そこで今回は、FIREの概要や注目される理由、実現したときの生活の変化などについて紹介していきます。FIREについて知りたい方は、ぜひご一読ください。

早期リタイアを目指す「FIRE」とは?

「FIRE(Financial Independence,Retire Early)」とは、経済的な安定を確立して早期リタイアを実現する取り組みのことです。
これまで一般的には、60歳前後に定年してセカンドライフを送ることがモデルとされてきましたが、FIREの概念では40歳代~50歳代前半を目安にリタイア生活を送ることが提唱されています。

もちろんこれまでも、ビジネスで成功したり遺産を相続したりと、お金のために働く生活から若くしてリタイアする動きはありました。しかしFIREは、特定の富裕層だけでなく誰にでも始められる可能性があるところに、従来の概念との違いがあります。

また、FIREを実現した後は、投資などの資産運用を主な収入源としながら、豊かな人生を送ることを目的としているのもポイントです。お金持ちになることを目指したり、お金をたくさん貯めてから仕事を辞める、という概念ではないことを覚えておくとよいでしょう。

なぜ今「FIRE」が注目されているの?

では、今なぜFIREがこれだけ注目されているのでしょうか。その理由には、次のような変化が関係していると考えられています。

人生設計の考え方が変わったため

FIREが注目されている背景には、人生設計の考え方が変わったことが関係しています。人生100年時代といわれるように、日本人の平均寿命は年々長くなっており、年金だけに頼るような老後の人生設計は成り立たなくなりつつあります。加えて、定年が70歳に引き上げられるなど、年金受給時期もどんどんと後ろ倒しになっているのも現状です。
---+---
◆ 練習問題 ◆
a) FIREの解説文によると、FIREの概念では何歳ごろを目安にリタイア生活を送ることが提唱されていますか。
b) FIREの解説文にある次の文を英語に訳しなさい。「「FIRE(Financial Independence,Retire Early)」とは、経済的な安定を確立して早期リタイアを実現する取り組みのことです。」
c) FIREの解説文の最後の文に続けて、文章を書き進めなさい。

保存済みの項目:
---+---
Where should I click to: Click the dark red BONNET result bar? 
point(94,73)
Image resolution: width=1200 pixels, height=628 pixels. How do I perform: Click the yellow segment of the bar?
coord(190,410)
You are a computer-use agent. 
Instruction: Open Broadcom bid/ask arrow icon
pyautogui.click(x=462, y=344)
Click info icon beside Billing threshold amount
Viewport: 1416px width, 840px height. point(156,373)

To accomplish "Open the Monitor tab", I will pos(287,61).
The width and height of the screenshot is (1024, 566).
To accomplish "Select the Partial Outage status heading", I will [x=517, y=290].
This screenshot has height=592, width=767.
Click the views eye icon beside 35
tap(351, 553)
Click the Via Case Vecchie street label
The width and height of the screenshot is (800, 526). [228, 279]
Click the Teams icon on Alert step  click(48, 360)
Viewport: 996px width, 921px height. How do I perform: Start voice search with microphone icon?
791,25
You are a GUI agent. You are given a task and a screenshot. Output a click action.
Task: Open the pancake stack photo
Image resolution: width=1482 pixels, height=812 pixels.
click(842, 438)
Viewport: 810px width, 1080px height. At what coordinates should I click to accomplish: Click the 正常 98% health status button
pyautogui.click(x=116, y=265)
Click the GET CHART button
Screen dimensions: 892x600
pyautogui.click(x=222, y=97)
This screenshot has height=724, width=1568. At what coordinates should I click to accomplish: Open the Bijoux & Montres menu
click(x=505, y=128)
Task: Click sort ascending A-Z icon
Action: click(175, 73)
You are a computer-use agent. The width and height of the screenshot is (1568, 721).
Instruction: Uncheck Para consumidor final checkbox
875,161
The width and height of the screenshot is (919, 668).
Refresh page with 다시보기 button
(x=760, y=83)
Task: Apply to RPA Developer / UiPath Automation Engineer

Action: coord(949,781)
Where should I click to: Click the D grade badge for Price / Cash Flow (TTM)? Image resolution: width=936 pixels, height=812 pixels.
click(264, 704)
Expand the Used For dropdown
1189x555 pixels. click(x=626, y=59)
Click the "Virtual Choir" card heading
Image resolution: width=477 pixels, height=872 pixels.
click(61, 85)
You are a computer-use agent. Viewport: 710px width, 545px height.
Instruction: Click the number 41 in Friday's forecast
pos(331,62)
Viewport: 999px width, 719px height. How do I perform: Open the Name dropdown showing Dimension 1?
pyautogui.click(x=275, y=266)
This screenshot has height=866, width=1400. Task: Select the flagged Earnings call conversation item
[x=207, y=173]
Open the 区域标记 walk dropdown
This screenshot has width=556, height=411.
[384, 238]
---+---
◆ 解答 ◆
a) 40歳代~50歳代前半です。

b) "FIRE (Financial Independence, Retire Early)" refers to efforts to establish financial stability and achieve early retirement.

c)
リタイア後のまとまった資金である退職金も1997年の平均2,871万円をピークに右肩下がりで減少しており、2018年には平均1,788万円と20年間で1,000万円以上減っています(厚生労働省「就労条件総合調査」)。また、フリーランスや転職を繰り返している場合は退職金そのものを受け取らない可能性もあるでしょう。こうした時代の流れは自分の力だけでは変えられないため、FIREのような人生設計に注目が集まっているといえます。

価値観が変化しているため

FIREは元々アメリカで起こったムーブメントで、主な支持者となっているのがミレニアル世代(2021年時点で20代前半~30代後半)の人たちです。この世代はマイカーやマイホームなどに強い憧れがないなど、これまでの成功概念に縛られない価値観をもっているといわれています。

とくにFIREを目指す若者の多くは、たくさんのものを持つことよりも人生の時間の使い方に敏感であり、より豊かな人生設計を作り上げていきたいという共通認識があるようです。そのため、世代間での認識の違いが顕著に見られることもあり、FIREに批判的な意見を持つ年長者もいますが、多くは価値観の違いであると認識しておくとよいでしょう。

資産運用が始めやすくなっているため

かつては、ある程度まとまった金額がなければ行えないイメージがあった資産運用ですが、近年では1万円以下で始められる少額投資も登場するなど、そのハードルはぐっと低くなりました。

中には数百円から始められるものもあるなど、若者でも資産運用がしやすい仕組みが出来上がっており、FIREを後押しする一因となっています。また、低金利の影響で銀行に預けておくだけでは資産が増えないことから、資産運用に目を向ける人が増えていることもFIREを身近にしている要因でしょう。

では、FIREを実現すると生活はどう変わっていくのでしょうか。ここからは、FIRE実現後の生活の変化について紹介していきます。

「FIRE」を実現すると生活はどう変わる?
生活するために働く必要がなくなる

FIREを実現すると、生活のために働く必要がなくなります。そうなると、会社の場所によって住む場所を制限されることもなくなり、自分のやりたいことにチャレンジすることもできるでしょう。

一方で、FIREを目指す人の目的は、お金持ちになることではなく豊かな人生を楽しむことである場合がほとんど。そのため、自分の好きな仕事からも収入を得ていく「サイドFIRE」や、気の合う仲間と週1~2日だけ働く「バリスタFIRE」など、さまざまな形で仕事を続ける人もいます。

しかし、経済的基盤がすでに確立されているため、いつでも辞められる状態が整っていることはFIRE以前との大きな違いでしょう。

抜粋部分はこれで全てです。